Las risas resultaron doblemente ofensivas, pues ofendieron al faraón y a la madre.

—¿Meryt? No me hagas reír.

—La decisión está en tu mano. Aquí y ahora. Cumple mi mandato o renuncia.

—Cumpliré. Seré reina y esposa de tu Tutmosis.

Se dio la vuelta sin despedirse ni darle la más mínima muestra de cariño. Hatshepsut no pudo contenerse más y estalló.

—¿Es ese el respeto y el cariño que tienes a tu madre y a tu hermana?

Neferu contestó sin volverse.

—Cuando tanto hay en juego, los sentimientos quedan atrás.

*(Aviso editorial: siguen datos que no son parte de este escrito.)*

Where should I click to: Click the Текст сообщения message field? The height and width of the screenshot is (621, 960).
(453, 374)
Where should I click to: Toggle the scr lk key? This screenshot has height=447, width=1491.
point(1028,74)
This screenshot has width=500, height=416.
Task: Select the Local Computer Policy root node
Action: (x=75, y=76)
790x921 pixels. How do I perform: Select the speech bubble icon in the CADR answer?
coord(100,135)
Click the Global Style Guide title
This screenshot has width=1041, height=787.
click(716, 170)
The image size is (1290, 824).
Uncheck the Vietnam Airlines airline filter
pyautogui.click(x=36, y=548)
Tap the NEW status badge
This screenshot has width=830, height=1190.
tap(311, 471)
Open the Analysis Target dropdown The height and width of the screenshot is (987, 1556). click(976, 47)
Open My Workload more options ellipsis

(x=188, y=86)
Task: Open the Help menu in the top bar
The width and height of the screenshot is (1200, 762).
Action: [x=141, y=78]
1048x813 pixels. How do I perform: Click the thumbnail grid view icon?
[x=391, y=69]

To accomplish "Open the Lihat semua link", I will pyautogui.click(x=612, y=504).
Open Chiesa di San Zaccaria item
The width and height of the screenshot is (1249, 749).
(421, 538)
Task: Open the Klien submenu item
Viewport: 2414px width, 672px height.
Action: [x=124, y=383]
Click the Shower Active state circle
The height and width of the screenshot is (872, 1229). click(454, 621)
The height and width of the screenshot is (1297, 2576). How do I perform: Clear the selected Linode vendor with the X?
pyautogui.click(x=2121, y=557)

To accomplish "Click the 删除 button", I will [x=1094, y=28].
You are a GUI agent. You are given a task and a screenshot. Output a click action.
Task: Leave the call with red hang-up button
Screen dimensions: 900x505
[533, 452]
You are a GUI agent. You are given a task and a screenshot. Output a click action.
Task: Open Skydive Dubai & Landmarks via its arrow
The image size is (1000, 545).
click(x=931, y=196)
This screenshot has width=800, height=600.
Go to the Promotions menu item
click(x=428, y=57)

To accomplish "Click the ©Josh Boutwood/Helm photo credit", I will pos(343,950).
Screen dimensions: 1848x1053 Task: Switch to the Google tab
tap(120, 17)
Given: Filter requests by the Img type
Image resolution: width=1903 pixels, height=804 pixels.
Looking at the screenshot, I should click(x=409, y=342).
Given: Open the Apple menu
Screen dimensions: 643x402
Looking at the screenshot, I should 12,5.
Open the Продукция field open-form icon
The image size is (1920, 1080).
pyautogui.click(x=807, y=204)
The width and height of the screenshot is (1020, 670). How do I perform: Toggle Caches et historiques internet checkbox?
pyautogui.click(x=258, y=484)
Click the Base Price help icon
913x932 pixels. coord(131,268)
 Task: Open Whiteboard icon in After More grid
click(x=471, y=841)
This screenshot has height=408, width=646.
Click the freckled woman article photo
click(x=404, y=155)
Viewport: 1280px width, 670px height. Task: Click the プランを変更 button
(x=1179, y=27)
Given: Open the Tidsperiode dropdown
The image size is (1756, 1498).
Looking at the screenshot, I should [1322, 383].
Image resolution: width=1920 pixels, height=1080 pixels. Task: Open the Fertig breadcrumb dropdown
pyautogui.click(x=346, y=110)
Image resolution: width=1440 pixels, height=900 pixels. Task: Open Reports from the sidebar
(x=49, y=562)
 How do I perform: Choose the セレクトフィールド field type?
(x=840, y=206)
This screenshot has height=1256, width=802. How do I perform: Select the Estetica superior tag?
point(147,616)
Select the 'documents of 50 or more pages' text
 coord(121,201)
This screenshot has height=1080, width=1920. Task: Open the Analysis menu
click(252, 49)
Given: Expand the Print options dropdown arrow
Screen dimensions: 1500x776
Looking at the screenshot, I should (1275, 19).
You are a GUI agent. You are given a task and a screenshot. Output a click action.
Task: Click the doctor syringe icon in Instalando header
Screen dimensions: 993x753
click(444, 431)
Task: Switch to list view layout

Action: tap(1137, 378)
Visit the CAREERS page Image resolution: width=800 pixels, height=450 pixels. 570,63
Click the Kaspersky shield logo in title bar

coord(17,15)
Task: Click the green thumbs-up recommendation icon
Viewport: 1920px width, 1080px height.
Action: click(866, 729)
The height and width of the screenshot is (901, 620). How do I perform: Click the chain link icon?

Se fue. La reina ocultó la cara entre sus manos. Se sentía doblemente avergonzada. Porque esa era la niña que habían criado. El fruto de su amor… Y porque tal vez tenía razón.

Pero con los meses, y según las informaciones de los sirvientes, parecía que Neferu y Tutmosis se entendían mejor de lo que las expectativas sugerían. Los informantes incluso decían que se gustaban.

Y no era de extrañar. Neferu era tan hermosa como su madre, aunque sus rasgos no eran tan finos, probablemente herencia de las facciones más angulosas de su padre, pero poseía una belleza orgullosa y salvaje, con el atractivo de lo inaccesible.

Tutmosis, por su parte, era misterioso y enigmático; de cuerpo delgado y fibroso y cara insulsa, sin rasgos que indujeran a pensar en términos de belleza o fealdad… Tenía unos ojos fríos que parecían atravesar la piedra. Era en apariencia tímido y hacía gala de una exquisita educación.

La formación de ambos era bastante similar a la que había recibido su madre, aunque menos exhaustiva, porque respondía a los patrones normales y no precisaba de ningún acicate, cosa que Hatshepsut sí había necesitado pues tuvo que aprender a ser un hombre.

Pero sus caracteres distaban mucho y, como en su día ella misma y Sen-en Mut, esa disparidad fue su mejor garantía de unión.

Llegaron informes de que mantenían relaciones sexuales. Era pronto para que tuvieran hijos, y la reina aconsejó a Neferu que tomara medidas anticonceptivas. Quizás aquella atracción solo era algo pasajero y no convenía adelantar ni forzar cambios. Acaso se hubiera unido a él por simple curiosidad, como ella quiso probar el sabor de otro hombre con un extranjero.

Hatshepsut se preocupaba por su hija, como madre y como política que debe prever el futuro del país.

Por su parte, Sen-en Mut acogió de muy mala gana la unión, pues quería que su hija reinara sin la ayuda ni la necesidad de ningún hombre, exactamente lo que había querido para su madre. Eso le costó una agria discusión. Probablemente la peor de su relación, que, afortunadamente, el tiempo y la disposición de los adolescentes arregló.

Hatshepsut no quiso forzar al hombre que amaba a comprender que poner a otra mujer en el trono, amén de hacerla desgraciada, no era sino un sueño lejano, pues el cúmulo de circunstancias que la habían llevado a ella a reinar como faraón probablemente no volverían a repetirse nunca, ni por gracia de los dioses, ni por permiso de los hombres.